Besides, she wasn't moving to be surrounded by the hottest restaurants and galleries, to be in the middle of all the action. She was a forty year old paralegal! With a sixteen year old son! How cutting edge! Or worse, because she saw herself as some enlightened incubator leading the revitalization of a burned out district. She was moving to rededicate herself to art. She knew how ridiculous and flaky this sounded to her friends in the city; they thought she was making a reckless decision for nothing more than a hobby. But she didn't know how to explain it to them in a way that they could understand.

How could she tell them that her life had gotten smaller and smaller since she moved to San Francisco? She didn't regret leaving Ukiah. To keep Zach in a rural school system that was failing him, to continue chasing grants and fellowships that enhanced her CV but barely kept them above the poverty line, would have been unfair.
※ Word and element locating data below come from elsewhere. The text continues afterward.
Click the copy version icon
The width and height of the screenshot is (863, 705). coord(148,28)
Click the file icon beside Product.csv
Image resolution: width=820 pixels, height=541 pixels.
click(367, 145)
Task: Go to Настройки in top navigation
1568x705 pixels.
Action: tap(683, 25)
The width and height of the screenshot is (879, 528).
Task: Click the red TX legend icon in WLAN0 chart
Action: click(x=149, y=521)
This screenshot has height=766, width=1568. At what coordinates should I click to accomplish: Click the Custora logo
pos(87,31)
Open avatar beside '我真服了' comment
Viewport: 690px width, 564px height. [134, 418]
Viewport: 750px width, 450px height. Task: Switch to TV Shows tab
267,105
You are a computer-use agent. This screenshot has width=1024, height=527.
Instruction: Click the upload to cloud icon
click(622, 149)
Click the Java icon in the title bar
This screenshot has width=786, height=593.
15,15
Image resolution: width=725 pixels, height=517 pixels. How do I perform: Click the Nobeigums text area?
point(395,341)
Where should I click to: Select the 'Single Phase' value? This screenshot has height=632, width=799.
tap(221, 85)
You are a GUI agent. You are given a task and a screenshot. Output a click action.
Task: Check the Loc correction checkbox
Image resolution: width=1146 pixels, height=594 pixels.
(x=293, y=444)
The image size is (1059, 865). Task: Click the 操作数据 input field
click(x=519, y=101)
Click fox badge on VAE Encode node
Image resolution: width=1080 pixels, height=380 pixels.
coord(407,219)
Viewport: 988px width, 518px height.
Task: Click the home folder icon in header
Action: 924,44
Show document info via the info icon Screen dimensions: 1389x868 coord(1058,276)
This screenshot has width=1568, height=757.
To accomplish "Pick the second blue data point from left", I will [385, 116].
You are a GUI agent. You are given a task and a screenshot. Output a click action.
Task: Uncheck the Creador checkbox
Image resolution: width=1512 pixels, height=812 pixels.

But the sheer expense of living in the city had forced her to make certain choices, to set aside her ambitions and aspirations, her vision of the person she wanted to be, always thought she would be. And that had gnawed at her.

As a young artist, she had produced works that were operatic in scale. Billboards splattered with buckets of paint in a wind tunnel. A flock of seagulls suspended in polyurethane. She had ruled over gallery openings and cocktail parties where she drank and smoked too much and talked all night about Tokyo street wear and Nan Goldin. But in the last few years, she hadn't produced enough work for even one show. The only project she had been able to complete was a series of tiny paintings, each no larger than a postage stamp. She painted these obsessive compulsive little works with filaments of mink glued to the end of a toothpick, hunched at the kitchen table, squinting through a magnifying visor. Each canvas crammed with swarming microscopic insects.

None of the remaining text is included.